In 2020 14 million respondents to a LinkedIn Employee Expectation Survey showed that environmental concerns amongst employees were up +52% globally, 128% in younger employees, 106% in the Consumer sector and an impressive 600% in Manufacturing.
Even before Covid-19 and COP-26, a survey of UK employees by TotalJobs showed 26% of employees would be willing to take a pay cut to move to a company which prioritised the environment, and 50% of 23-38 year olds said they would consider quitting their job to move to a more environmentally friendly one, and 50% of all respondents said they would refuse a job if they considered it harmful to the environment.
For those of us without the vast resources to proclaim a Global Sustainability Plan having an engaged CSR team internally is not simply the ‘right’ thing to do but also promotes engagement across all the business teams promoting a common goal outside of the director’s commercial interests.
Social: Wider Social Impact
Traditionally, a key component of public sector procurement where society’s tax revenue needs to be seen to be benefitting and having value to the wider society and spent ethically and responsibly. In recent years this has become ever more important in the private sector as brands have suffered dire consequences, when chasing competitive costs, only to find their brand associated with modern slavery and environmental mis-management.
Social sustainability value is arguably the most difficult to quantify and assess. Measuring and managing your social footprint includes anything that affects your company-stakeholder relationships: from how much and how reliably suppliers are paid, to how a product affects lives in your supply chain and lives of your customers. Are you focussed on value or transactional price?
The COVID-19 epidemic weakened many of the links in the corporate value chain so building solid trusted supplier relationships can tackle inter-company blockages helping to create the right conditions for business recovery, there have been numerous examples where valued relationships won over ‘price buyers’ in securing supplies of raw materials and equipment providing reliability of business continuity and promoting new ways of value sharing ie: sharing problems and R&D costs
To finish, I’d like to leave you with 5 key actions that should help you to navigate the procurement market sustainably in 2022:
- Your Footprint: Invest in technology that allows you to measure your Carbon Footprint? There are relatively simple methods to develop a detailed insight from applications that sync with your finance software to calculate emissions from purchase ledgers to Artificial Intelligence that watches your metered fuels, calculates emissions, and generates live reports of opportunities to reduce them!

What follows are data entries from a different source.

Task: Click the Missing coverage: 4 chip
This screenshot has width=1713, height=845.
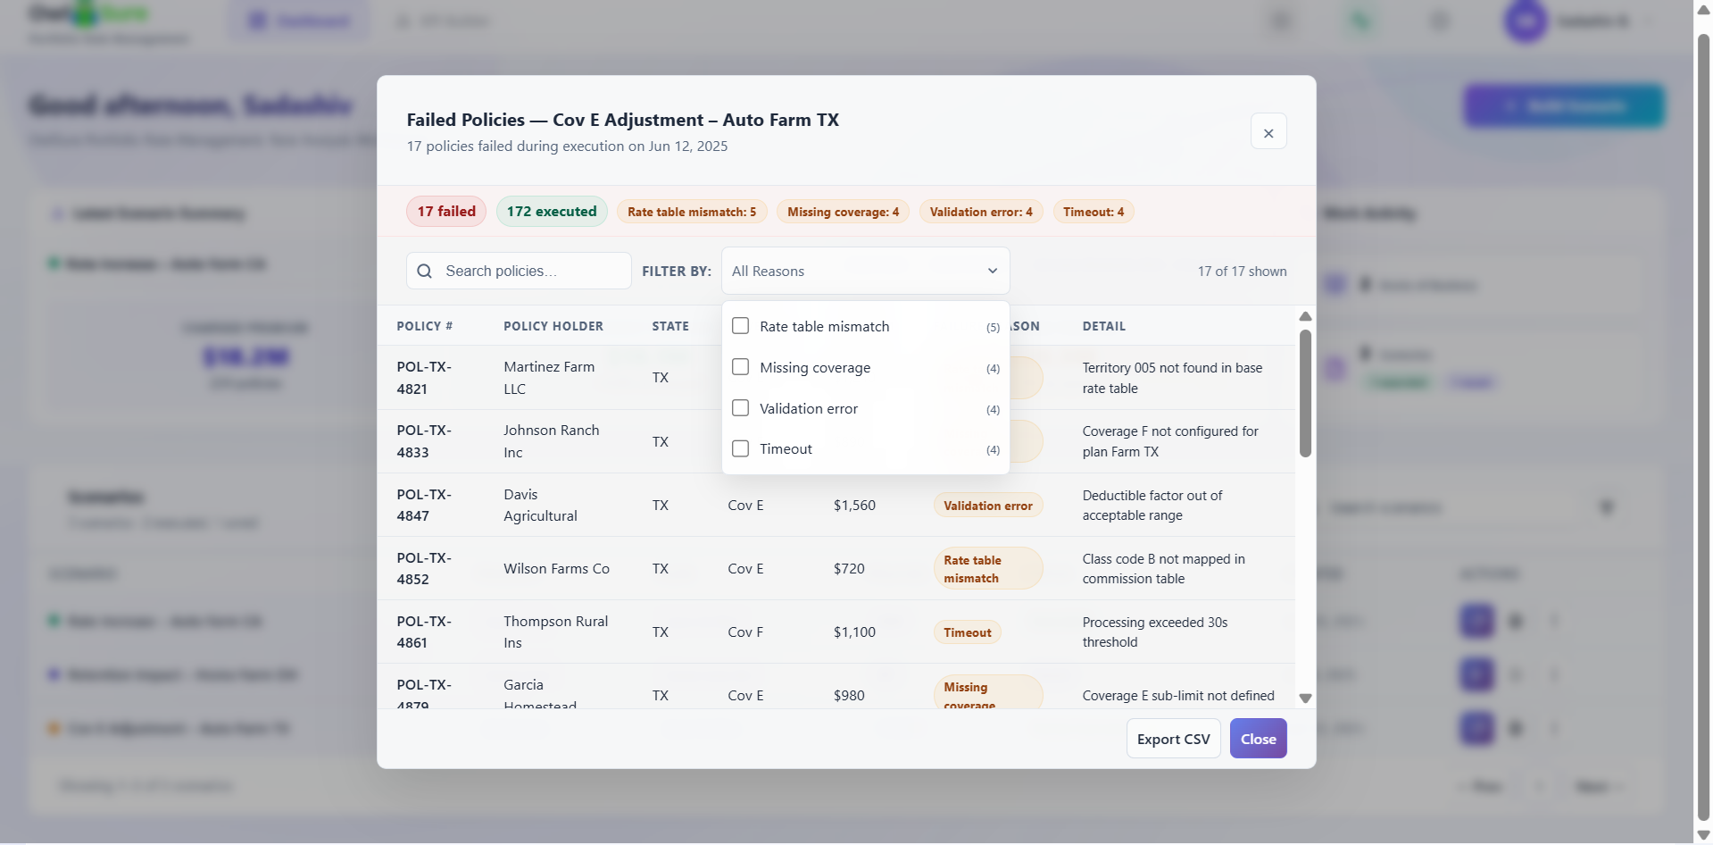Action: click(843, 212)
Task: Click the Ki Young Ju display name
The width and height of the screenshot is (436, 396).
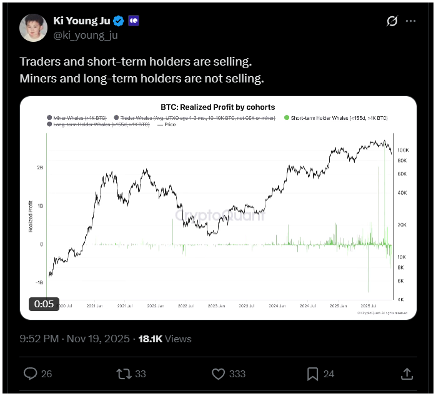Action: (81, 20)
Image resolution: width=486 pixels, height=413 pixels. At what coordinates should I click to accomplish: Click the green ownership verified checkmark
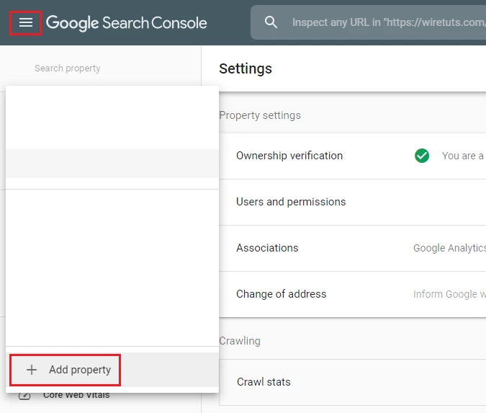tap(422, 156)
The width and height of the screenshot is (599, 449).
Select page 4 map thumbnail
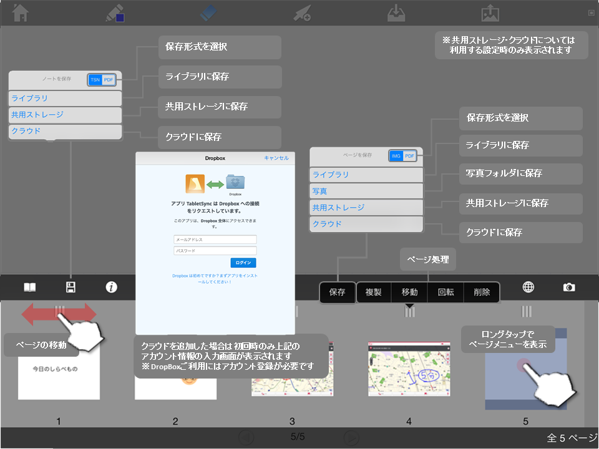click(x=409, y=369)
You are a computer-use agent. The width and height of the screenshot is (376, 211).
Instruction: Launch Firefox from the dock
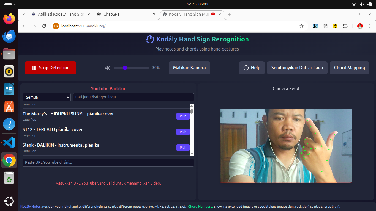point(9,19)
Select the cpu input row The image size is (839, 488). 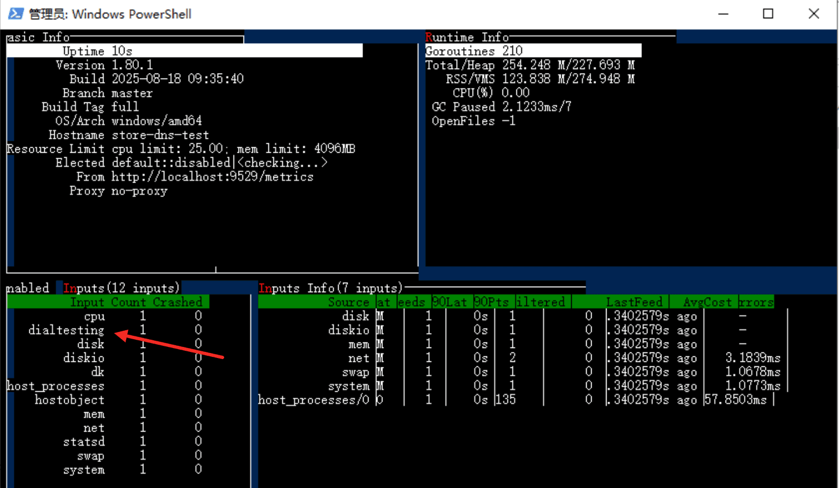(x=108, y=316)
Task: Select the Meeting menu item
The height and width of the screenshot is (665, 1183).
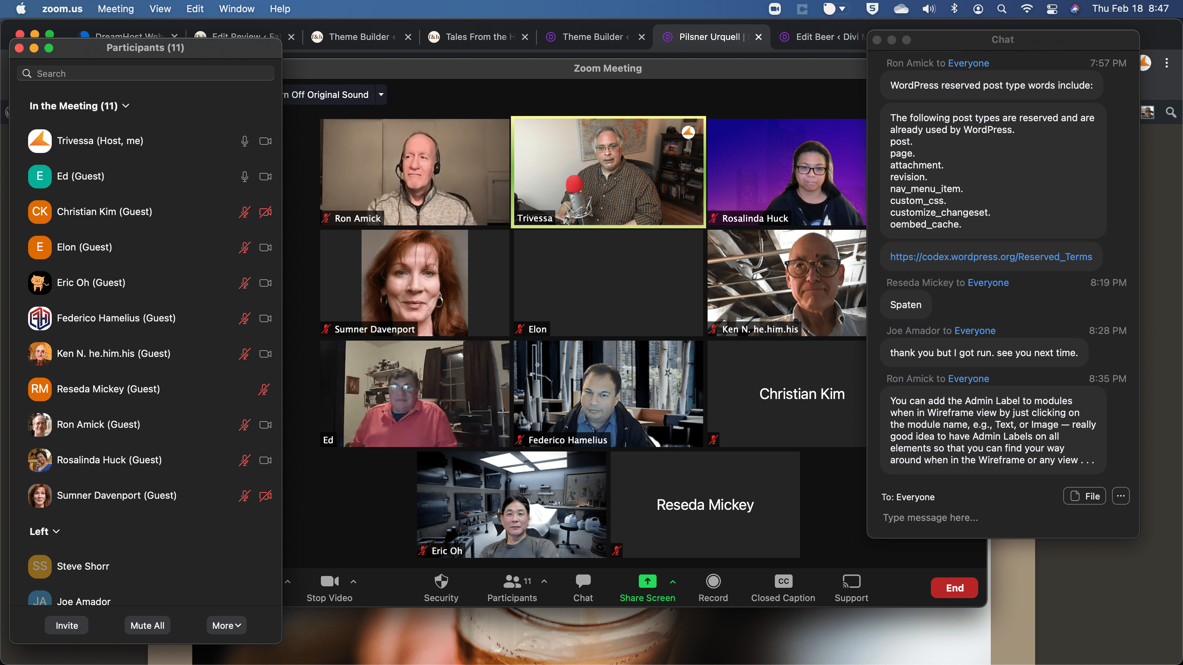Action: click(x=116, y=9)
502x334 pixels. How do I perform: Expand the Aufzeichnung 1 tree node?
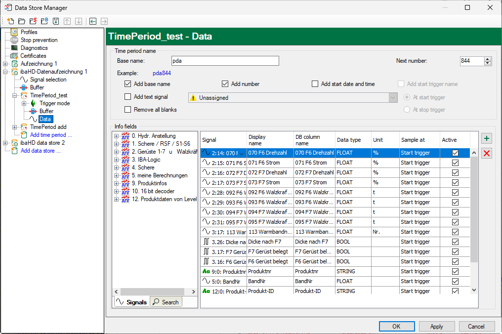5,64
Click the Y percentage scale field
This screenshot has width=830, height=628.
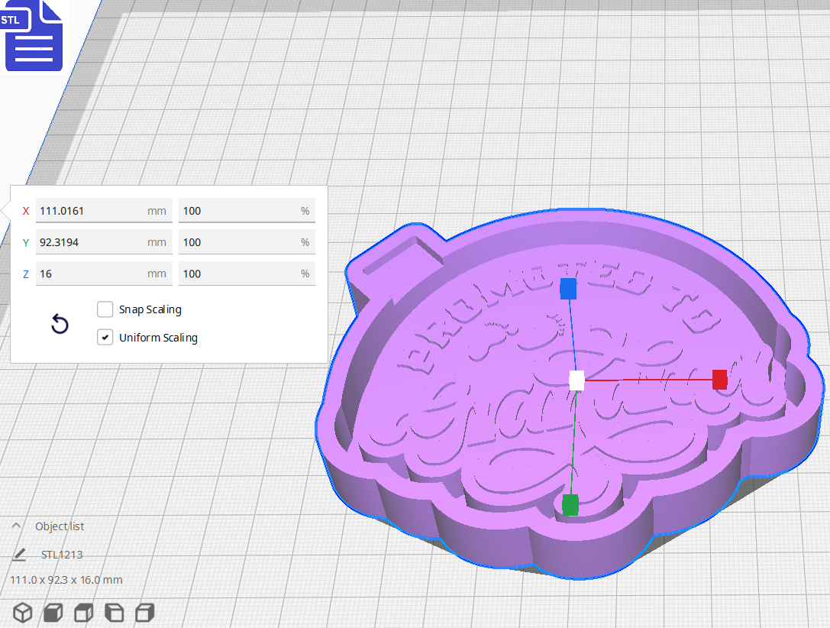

- Supply chain Footprint: This comprises of ‘scope three’ emissions such as shipping, travel etc. It’s worth assessing your supply chain, can you do better with a different supplier or work with your favoured supplier to reduce their emissions?
- Maximise talent: Engage with your staff to build a robust CSR/ sustainability plan for 2022 and beyond, focus on a bottom-up approach encouraging participation. Consider your values and if your supply chain share them?
- Focus on value: Build trusted relationships with both up and downstream supply chains to build value rather than rely on transactional price driven buying.
- Visibility of risk: Where purchasing in markets you don’t fully understand you can reduce significant risk through engaging trusted, knowledgeable third parties to assist in developing forward budgets, risk assessments and fit for purpose contracts.